Noi amiamo perché egli ci ha amati per primo. 1Gv 4,19
Quante tempeste si stanno abbattendo sulla nostra fragile terra e chi ci darà la forza di attraversare questo mare?

Bufere impetuose di vento!!!  
Una globalizzazione che con impeto, da ogni parte, spazza quell’unicità e quella creatività che per secoli ha reso il nostro mondo straordinariamente bello: dal granito nero alle piramidi; dallo splendore delle antiche Americhe, (prime a pagare il prezzo di una terrificante estinzione) al cuore caldo e accogliente dell’Africa; dalla profondità mistica dell’ Asia, alla creatività dei numerosi popoli della nostra Europa.
Un uragano di un economia impazzita che, nel vortice di una politica sporca, povera, corrotta, animata da menzogne e di mali affari, stende la sua opera distruttiva  dietro il sipario, ben architettato, di un grande reset intessuto con le mascherine di una pandemia, iniettando su quella scintilla di vita, che cerca di sopravvivere, la dose di una morte lenta…
E tu Gesù che fai dormi???
Non ti accorgi che siamo perduti, stiamo per affondare e tu dove sei?
“Ecco, un giorno di tenebre e di caligine! Tribolazione e angustia, afflizione e grandi sconvolgimenti sulla terra! ” (Est 1,1g). “Fossimo morti per mano del Signore nella terra d'Egitto, quando eravamo seduti presso la pentola della carne, mangiando pane a sazietà!

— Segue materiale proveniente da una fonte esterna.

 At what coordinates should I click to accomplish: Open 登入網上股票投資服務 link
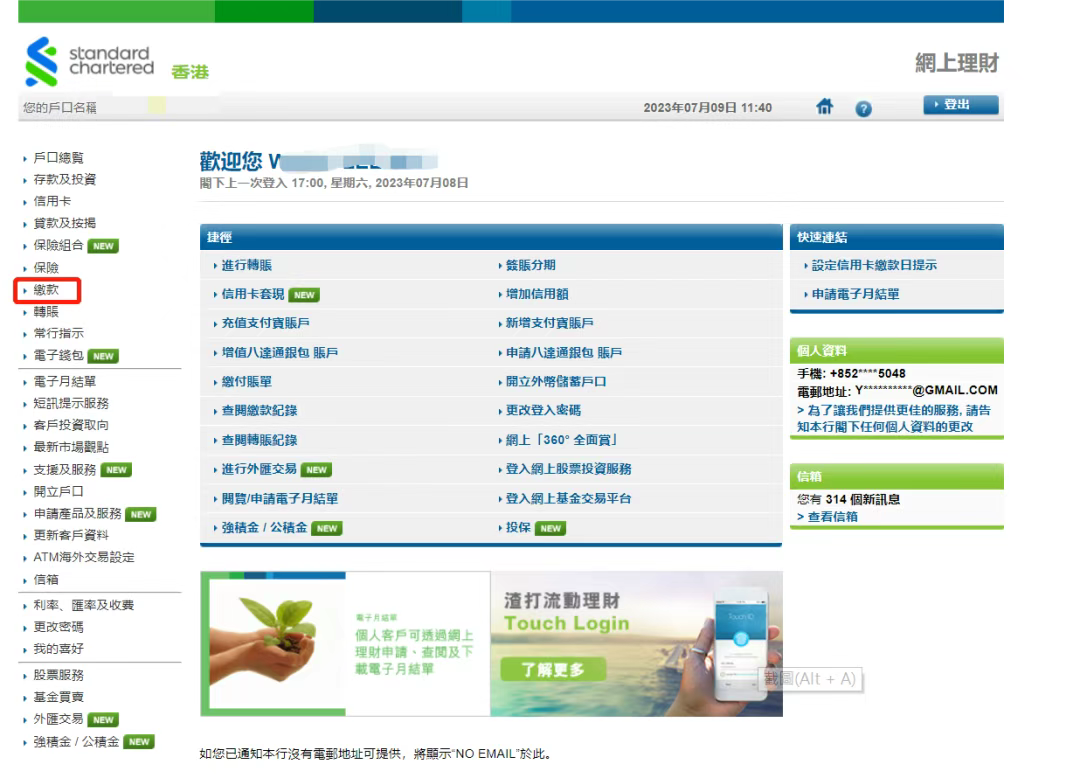[567, 469]
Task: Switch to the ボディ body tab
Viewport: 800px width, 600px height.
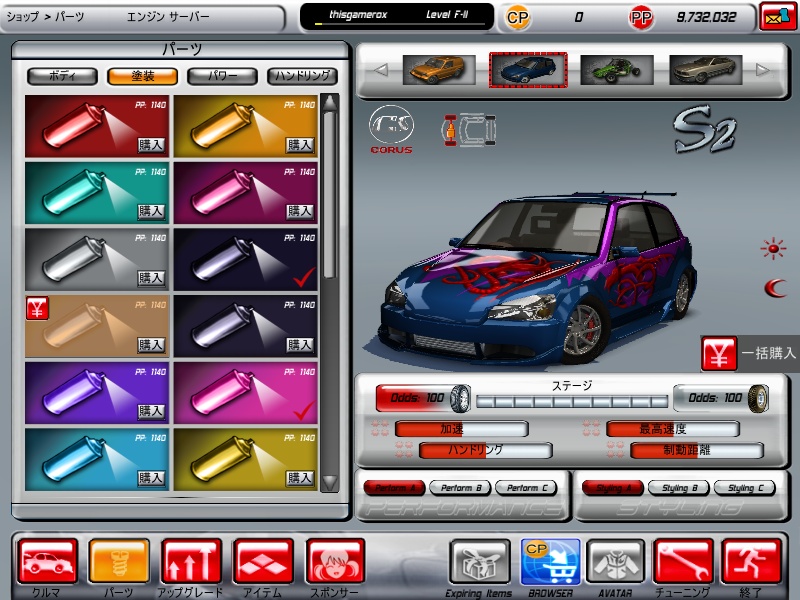Action: [x=62, y=75]
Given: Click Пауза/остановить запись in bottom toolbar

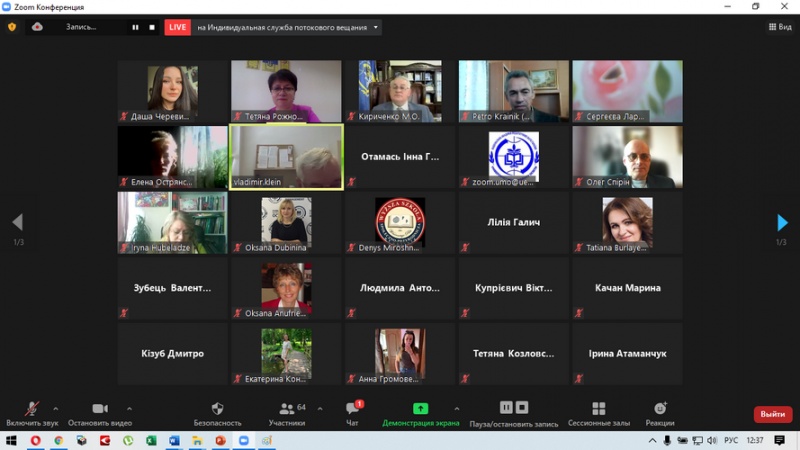Looking at the screenshot, I should pos(514,409).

Invece ci avete fatto uscire in questo deserto per far morire di fame tutta questa moltitudine” (Es 17,3).

E’ vero Gesù siamo un popolo di dura cervice… ma siamo tuoi figli!!!
 Ma più li chiamavo, più si allontanavano da me; immolavano vittime ai Baal, agli idoli bruciavano incensi. A Èfraim io insegnavo a camminare tenendolo per mano, ma essi non compresero che avevo cura di loro (Os 11, 2-3).
Infondo al mare per la nostra poca fede… e tu non ci lasci mai soli!!!  
 Si ricordò della sua alleanza con loro e si mosse a compassione, per il suo grande amore (Sal 106,45).
Vigliacchi dinanzi a quanti ti consegnano ai potenti, abbiamo anche noi pensato a salvarci la pelle…
e tu dalla Croce abbandonato da tutti ci doni il tuo stesso alito di vita, lo Spirto Santo!!!
 "In verità io ti dico: oggi con me sarai nel paradiso" (Lc 23, 43).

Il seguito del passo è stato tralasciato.